Fashion Week, the premier event in the American fashion industry, is a must-attend event for thousands of designers, buyers, retailers and members of
by Denise H. McClinton

Fashion Week, the premier event in the American fashion industry, is a must-attend event for thousands of designers, buyers, retailers and members of the national and international press. Every year in February, these fashionistas converge on New York City to seek out the latest in fashion trends and styles. But this year they got an extra surprise.

During 2007 Fashion Week, a group of women who spend their lives in wheelchairs modeled designer outfits and custom-designed wheelchairs at Rolling with Style, a fundraising fashion event to benefit research into spinal cord injury and women's health issues.

The full-scale runway show and celebrity-filled spectacular, held at Manhattan's Cipriani Feb. 6, was the brainchild of Discovery Through Design, an organization celebrating the success of women with spinal cord injuries who serve as role, or in this case, “roll” models.

Hosted by Lesley Stahl of CBS' “60 Minutes,” the event drew more than 500 attendees and raised nearly $1 million for the Christopher Reeve Foundation, The Miami Project to Cure Paralysis and The Spinal Cord Injury Project at Rutgers University.

DTD was founded by a group of women in wheelchairs including Marilyn Hamilton, co-founder of Quickie Designs and vice president of consumer relations for Sunrise Medical, along with Wendy Crawford, Ashley Lauren Fisher and Julia Stockton Dorsett.

“The four of us came together because we all had a role in this project,” explains Hamilton. “We are a group of two women in manual wheelchairs and two women in power wheelchairs believing that women with spinal cord injuries are doing more than surviving; we are really thriving in today's society, going after our dreams and doing everything that we like.”

Crawford, a former model, is the developer of www.mobilewomen.org, an informational Web site for women with disabilities.
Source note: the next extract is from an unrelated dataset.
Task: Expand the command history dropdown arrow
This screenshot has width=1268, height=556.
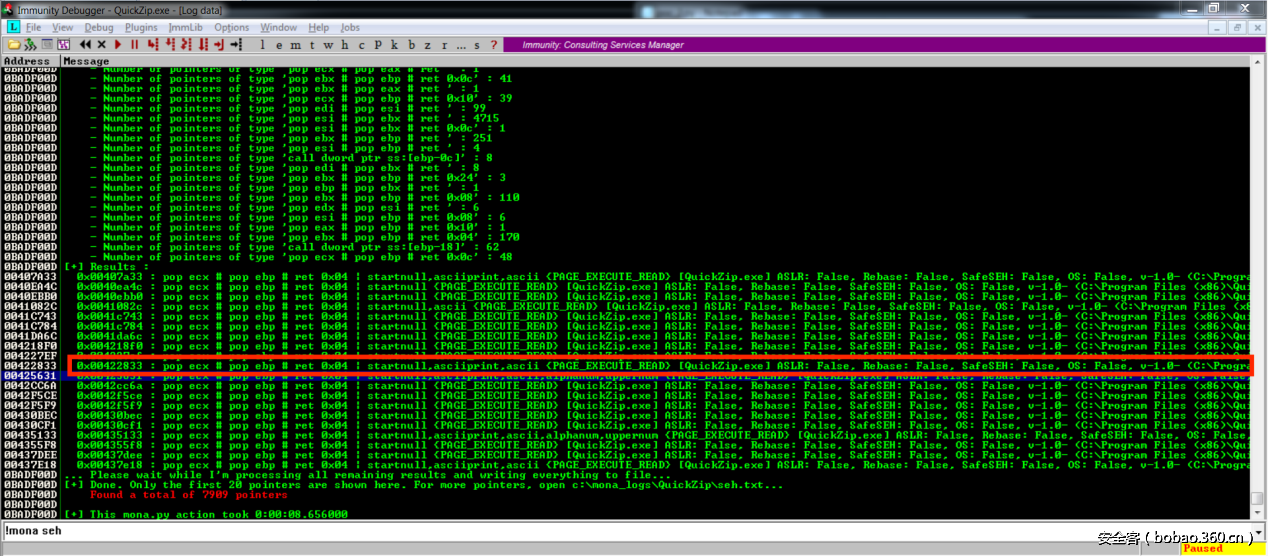Action: coord(1256,530)
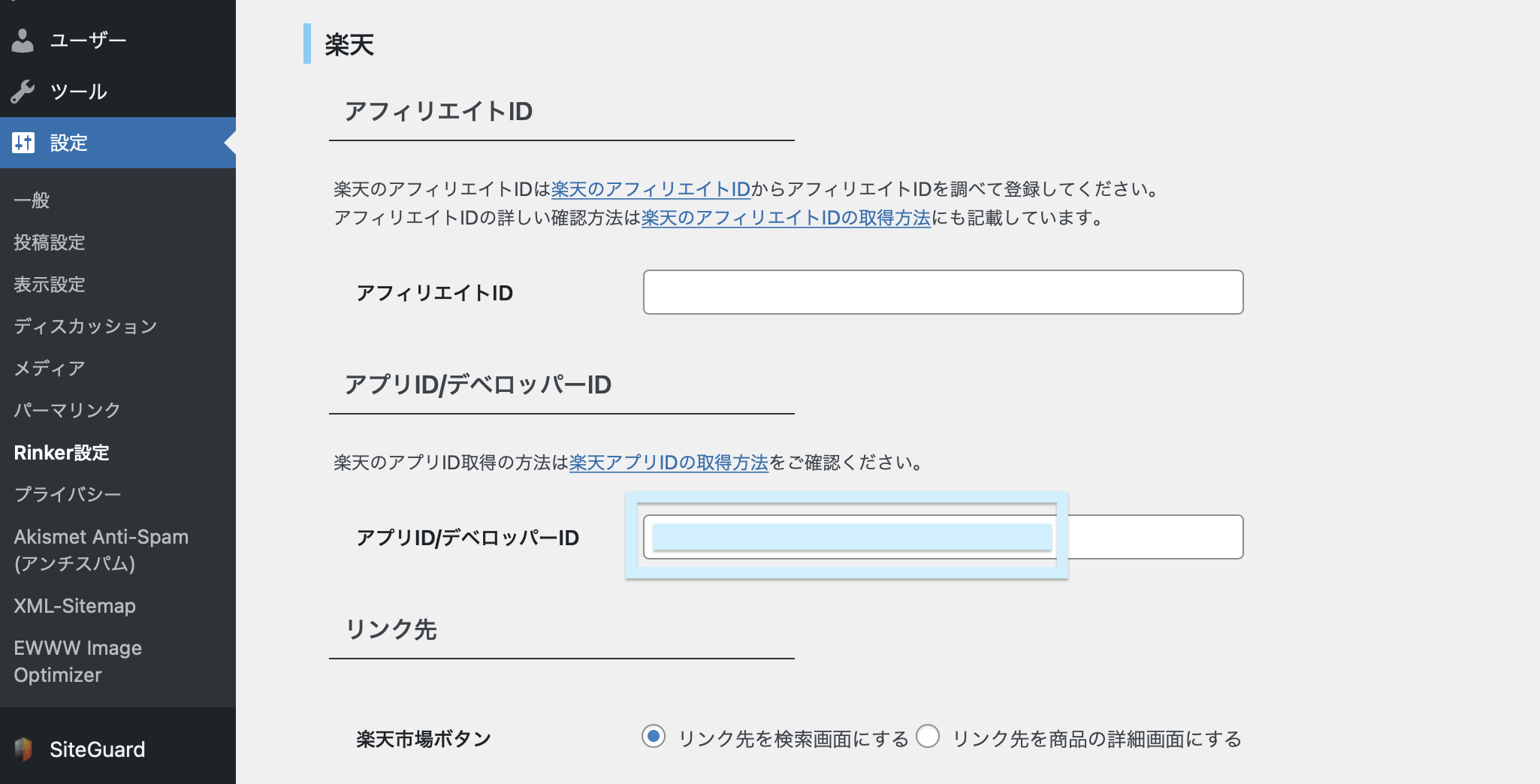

Fisher is an actress and owner of Pazzo Pazzo restaurant in Morristown, N.J. And Dorsett brings a focus on fitness to the group as a professional wheelchair tennis player who represented the United States at the 2004 Paralympics and World Team Cup.

Believing that women in wheelchairs have been overlooked for too long, DTD conducted a nationwide search for roll models to honor at the Rolling with Style event. Their goal was to find women in wheelchairs who are making a valuable contribution to the world while living life to the fullest.
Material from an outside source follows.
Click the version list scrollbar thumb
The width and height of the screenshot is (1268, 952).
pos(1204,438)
“We asked each entrant to send a bio and to list what their contributions have been as well as what their spinal cord injury meant to them,” says Hamilton. “We received so many responses and were surprised at the number of women, including quadriplegics with high-level injuries, who wanted to be [involved in] this project.”

A panel of judges selected four winners:

  • Jenny Smith, 33, of Louisville, Ky., sustained a complete C6-7 spinal cord injury when she was 6 while practicing gymnastics. Since then, she has earned two degrees in psychology and now spends countless hours working with The Mobility Project, where she has helped distribute more than 1,000 wheelchairs to disabled people in Mexico, Costa Rica and Afghanistan.

  • Melissa Holley, 24, of Nashville, Tenn., was paralyzed in a car accident while at college. She was the first patient to undergo an experimental spinal cord treatment in Tel Aviv and now is working to bring the procedure to the United States. Holley, who earned a master's degree in organizational management from Vanderbilt University, received an honorable mention in Glamour magazine's “Top Ten College Women of 2004” and is a sought-after speaker.

  • Michele Boardman, 19, of Harleysville, Pa., has muscular dystrophy and has been unable to walk since age 12. She earned a four-year academic scholarship to Arcadia University, where she is preparing for a career in pediatric genetic counseling.

  • Rosemarie Rossetti, 52, of Columbus, Ohio, was paralyzed in a freak accident when a tree fell on her as she was bicycling. The founder of her own consulting company, Rossetti travels the country speaking about the struggle to overcome her injury, writes a syndicated newspaper column and is author of the book Take Back Your Life.

DTD's founders partnered with well-known fashion designers — including Nicole Miller, Baby Phat's Kimora Lee Simmons, St. John, Thom Browne, Zang Toi, Lloyd Klein, Stephan Cori and Marc Bouwer — to honor the four winners, who modeled fashion ensembles and custom-designed Quickie wheelchairs.

“These women represent what we aspire for all women in wheelchairs, that they thrive, not just survive,” says Hamilton, who adds that DTD is as much about awareness as anything else.

“It is not just about a handout. We want to create the opportunity for those who are not as bold by breaking down barriers now to pave the way for others to get on with their lives,” she says. “The only way we are going to get there is through awareness, recognition, changing attitudes and providing skill sets to those with disabilities so they can participate in society.”